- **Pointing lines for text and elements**
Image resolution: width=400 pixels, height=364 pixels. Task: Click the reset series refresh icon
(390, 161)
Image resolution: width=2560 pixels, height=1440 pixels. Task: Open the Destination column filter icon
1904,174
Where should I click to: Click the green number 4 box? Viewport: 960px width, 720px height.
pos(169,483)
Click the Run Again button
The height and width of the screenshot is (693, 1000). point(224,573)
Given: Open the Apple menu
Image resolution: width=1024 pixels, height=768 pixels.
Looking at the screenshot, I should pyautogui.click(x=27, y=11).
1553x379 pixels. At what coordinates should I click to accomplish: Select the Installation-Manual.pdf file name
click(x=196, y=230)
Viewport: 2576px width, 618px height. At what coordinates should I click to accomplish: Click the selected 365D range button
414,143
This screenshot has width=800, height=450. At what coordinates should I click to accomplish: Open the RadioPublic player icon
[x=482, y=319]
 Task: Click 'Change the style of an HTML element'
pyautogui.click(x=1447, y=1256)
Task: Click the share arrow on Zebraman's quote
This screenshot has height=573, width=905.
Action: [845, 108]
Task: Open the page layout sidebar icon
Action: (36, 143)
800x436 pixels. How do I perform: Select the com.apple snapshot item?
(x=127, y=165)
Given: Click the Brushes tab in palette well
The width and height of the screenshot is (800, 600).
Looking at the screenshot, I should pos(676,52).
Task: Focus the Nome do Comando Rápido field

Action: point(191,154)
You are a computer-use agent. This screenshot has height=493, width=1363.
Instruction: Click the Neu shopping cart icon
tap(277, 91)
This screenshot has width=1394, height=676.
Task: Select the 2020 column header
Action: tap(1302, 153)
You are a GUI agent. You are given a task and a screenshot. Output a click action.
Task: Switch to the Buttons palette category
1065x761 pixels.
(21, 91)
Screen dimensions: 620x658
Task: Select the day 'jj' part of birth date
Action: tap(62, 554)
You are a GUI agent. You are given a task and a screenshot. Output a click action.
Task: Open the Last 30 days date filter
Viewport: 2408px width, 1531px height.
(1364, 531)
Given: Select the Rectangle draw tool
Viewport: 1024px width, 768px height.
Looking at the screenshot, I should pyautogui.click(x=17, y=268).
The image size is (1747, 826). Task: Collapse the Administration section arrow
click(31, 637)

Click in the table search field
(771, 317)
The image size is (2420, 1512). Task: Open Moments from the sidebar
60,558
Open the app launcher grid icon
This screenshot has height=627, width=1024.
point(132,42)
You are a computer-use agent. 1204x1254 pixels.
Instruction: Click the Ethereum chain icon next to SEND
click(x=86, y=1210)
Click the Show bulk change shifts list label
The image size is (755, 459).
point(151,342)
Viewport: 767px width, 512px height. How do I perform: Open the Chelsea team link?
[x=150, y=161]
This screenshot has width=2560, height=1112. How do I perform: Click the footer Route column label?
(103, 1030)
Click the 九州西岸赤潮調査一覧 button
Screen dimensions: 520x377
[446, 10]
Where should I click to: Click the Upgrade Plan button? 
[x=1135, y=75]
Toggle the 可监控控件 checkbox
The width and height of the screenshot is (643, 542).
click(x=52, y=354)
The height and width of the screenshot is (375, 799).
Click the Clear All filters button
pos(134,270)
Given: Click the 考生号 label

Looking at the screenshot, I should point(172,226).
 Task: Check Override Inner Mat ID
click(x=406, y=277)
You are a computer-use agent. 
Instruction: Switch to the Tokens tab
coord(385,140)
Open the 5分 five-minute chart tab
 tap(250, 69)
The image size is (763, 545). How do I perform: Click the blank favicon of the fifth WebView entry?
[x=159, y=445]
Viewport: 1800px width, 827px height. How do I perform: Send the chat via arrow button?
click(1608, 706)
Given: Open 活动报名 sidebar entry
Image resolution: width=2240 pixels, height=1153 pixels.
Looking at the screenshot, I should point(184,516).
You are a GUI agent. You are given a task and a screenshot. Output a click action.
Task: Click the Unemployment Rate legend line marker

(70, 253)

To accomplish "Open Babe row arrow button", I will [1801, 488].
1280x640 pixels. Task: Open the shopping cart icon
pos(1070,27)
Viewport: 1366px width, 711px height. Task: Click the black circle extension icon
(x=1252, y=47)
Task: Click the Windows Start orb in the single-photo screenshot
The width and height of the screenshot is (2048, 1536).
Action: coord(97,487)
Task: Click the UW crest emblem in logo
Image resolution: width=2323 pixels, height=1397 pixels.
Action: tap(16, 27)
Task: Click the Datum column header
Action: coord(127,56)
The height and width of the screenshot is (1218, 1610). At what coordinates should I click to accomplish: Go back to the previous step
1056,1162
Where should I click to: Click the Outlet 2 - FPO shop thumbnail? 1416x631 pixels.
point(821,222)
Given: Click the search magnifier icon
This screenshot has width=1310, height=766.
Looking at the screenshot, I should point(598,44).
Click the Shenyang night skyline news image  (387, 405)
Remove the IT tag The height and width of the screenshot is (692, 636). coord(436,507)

- **Required task**
Rename "Image resolution" to "Screenshot size" throughout the lines above, keeping everything else the same.

- **Response**
Screenshot size: width=400 pixels, height=364 pixels. Task: Click the reset series refresh icon
(390, 161)
Screenshot size: width=2560 pixels, height=1440 pixels. Task: Open the Destination column filter icon
1904,174
Where should I click to: Click the green number 4 box? Viewport: 960px width, 720px height.
pos(169,483)
Click the Run Again button
The height and width of the screenshot is (693, 1000). point(224,573)
Given: Open the Apple menu
Screenshot size: width=1024 pixels, height=768 pixels.
Looking at the screenshot, I should pyautogui.click(x=27, y=11).
1553x379 pixels. At what coordinates should I click to accomplish: Select the Installation-Manual.pdf file name
click(x=196, y=230)
Viewport: 2576px width, 618px height. At what coordinates should I click to accomplish: Click the selected 365D range button
414,143
This screenshot has width=800, height=450. At what coordinates should I click to accomplish: Open the RadioPublic player icon
[x=482, y=319]
 Task: Click 'Change the style of an HTML element'
pyautogui.click(x=1447, y=1256)
Task: Click the share arrow on Zebraman's quote
This screenshot has height=573, width=905.
Action: [845, 108]
Task: Open the page layout sidebar icon
Action: (36, 143)
800x436 pixels. How do I perform: Select the com.apple snapshot item?
(x=127, y=165)
Given: Click the Brushes tab in palette well
The width and height of the screenshot is (800, 600).
Looking at the screenshot, I should pos(676,52).
Task: Focus the Nome do Comando Rápido field

Action: point(191,154)
You are a computer-use agent. This screenshot has height=493, width=1363.
Instruction: Click the Neu shopping cart icon
tap(277, 91)
This screenshot has width=1394, height=676.
Task: Select the 2020 column header
Action: tap(1302, 153)
You are a GUI agent. You are given a task and a screenshot. Output a click action.
Task: Switch to the Buttons palette category
1065x761 pixels.
(21, 91)
Screen dimensions: 620x658
Task: Select the day 'jj' part of birth date
Action: tap(62, 554)
You are a GUI agent. You are given a task and a screenshot. Output a click action.
Task: Open the Last 30 days date filter
Viewport: 2408px width, 1531px height.
(1364, 531)
Given: Select the Rectangle draw tool
Viewport: 1024px width, 768px height.
Looking at the screenshot, I should pyautogui.click(x=17, y=268).
The image size is (1747, 826). Task: Collapse the Administration section arrow
click(31, 637)

Click in the table search field
(771, 317)
The image size is (2420, 1512). Task: Open Moments from the sidebar
60,558
Open the app launcher grid icon
This screenshot has height=627, width=1024.
point(132,42)
You are a computer-use agent. 1204x1254 pixels.
Instruction: Click the Ethereum chain icon next to SEND
click(x=86, y=1210)
Click the Show bulk change shifts list label
The image size is (755, 459).
point(151,342)
Viewport: 767px width, 512px height. How do I perform: Open the Chelsea team link?
[x=150, y=161]
This screenshot has width=2560, height=1112. How do I perform: Click the footer Route column label?
(103, 1030)
Click the 九州西岸赤潮調査一覧 button
Screen dimensions: 520x377
[446, 10]
Where should I click to: Click the Upgrade Plan button? 
[x=1135, y=75]
Toggle the 可监控控件 checkbox
The width and height of the screenshot is (643, 542).
click(x=52, y=354)
The height and width of the screenshot is (375, 799).
Click the Clear All filters button
pos(134,270)
Given: Click the 考生号 label

Looking at the screenshot, I should point(172,226).
 Task: Check Override Inner Mat ID
click(x=406, y=277)
You are a computer-use agent. 
Instruction: Switch to the Tokens tab
coord(385,140)
Open the 5分 five-minute chart tab
 tap(250, 69)
The image size is (763, 545). How do I perform: Click the blank favicon of the fifth WebView entry?
[x=159, y=445]
Viewport: 1800px width, 827px height. How do I perform: Send the chat via arrow button?
click(1608, 706)
Given: Open 活动报名 sidebar entry
Screenshot size: width=2240 pixels, height=1153 pixels.
Looking at the screenshot, I should point(184,516).
You are a GUI agent. You are given a task and a screenshot. Output a click action.
Task: Click the Unemployment Rate legend line marker

(70, 253)

To accomplish "Open Babe row arrow button", I will [1801, 488].
1280x640 pixels. Task: Open the shopping cart icon
pos(1070,27)
Viewport: 1366px width, 711px height. Task: Click the black circle extension icon
(x=1252, y=47)
Task: Click the Windows Start orb in the single-photo screenshot
The width and height of the screenshot is (2048, 1536).
Action: coord(97,487)
Task: Click the UW crest emblem in logo
Screenshot size: width=2323 pixels, height=1397 pixels.
Action: tap(16, 27)
Task: Click the Datum column header
Action: coord(127,56)
The height and width of the screenshot is (1218, 1610). At what coordinates should I click to accomplish: Go back to the previous step
1056,1162
Where should I click to: Click the Outlet 2 - FPO shop thumbnail? 1416x631 pixels.
point(821,222)
Given: Click the search magnifier icon
This screenshot has width=1310, height=766.
Looking at the screenshot, I should point(598,44).
Click the Shenyang night skyline news image  (387, 405)
Remove the IT tag The height and width of the screenshot is (692, 636). coord(436,507)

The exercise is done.